January 2015 Malawi Floods from a Remote Sensing Perspective

In January 2015, extended periods of extreme rainfall caused a series of flood events throughout southern Africa. With little or no warning, the floods took communities by surprise, resulting in the displacement of over 230,000 residents and causing 276 fatalities (Malawi Government, 2015). The meteorological situation was complex, with both riverine floods and flash floods occurring in various parts of the region within a narrow temporal frame. Parts of Malawi and Mozambique were amongst the hardest hit regions, with internally displaced people still residing in tented shelter camps as of August 2015.

Disaster management groups and humanitarian organizations responded using information available to them in the days after the flood, in the form of flood maps and anecdotal evidence. These organizations relied on remotely-sensed satellite data to evaluate initial disaster impact and design response programs.

In partnership with the Malawi Red Cross National Society, we compared ground-truth data (locations of shelter site of internally displaced people (IDPs) and origins of IDPs) with the spatial distribution of remotely sensed and model driven flood products derived from NASA sensors, MODIS, SSM-I and AMSU-A and Landsat data from USGS. Future, to explore the potential predictive capabilities of geophysical variables, we evaluated the relationship between soil moisture (data from the advanced scatterometer (ASCAT) provided by the European Space Agency and rainfall (data from the Tropical Rainfall Measuring Mission (TRMM) by provided by NASA).
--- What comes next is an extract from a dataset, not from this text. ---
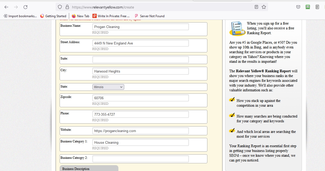Click the tracking protection shield icon
The height and width of the screenshot is (171, 325).
point(60,7)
Outputs suggest that flood signal variations across flood map can be great, creating a situation of potential uncertainty when rapid response actions need to be taken by humanitarian and government organizations. Furthermore, relative to ground truth data, certain maps able to detect certain types of floods at a higher skill than others. Also, the relationship between soil moisture and floods vary based on flood type, with antecedent soil moisture conditions potentially acting as a primary driver in the prediction of heightened risk of flash floods, while appearing to be of little importance in the prediction of river floods. Lastly, 6-day rainfall forecasts were analyzed for various spatial and temporal scales over regions impacted by both floods to analyze signal skill relative to flood type.

In the same way that the geophysical characteristics of flood vary spatially and temporally by flood type, so too does the linked humanitarian action. The results of this study will increase the ability to forecast and monitor flood events in Africa, benefiting organizations involved with disaster preparedness and relief efforts, with a specific emphasis on providing analysis for the development of forecast based financing mechanisms to release funding before a disaster based on pre determined triggers and actions (Coughlan de Perez et al. 2015). Project outputs suggest further exploration of the relationship of coupled variables, such as forecasted rainfall and antecedent soil moisture status, could be useful in developing thresholds to trigger humanitarian action in Mozambique.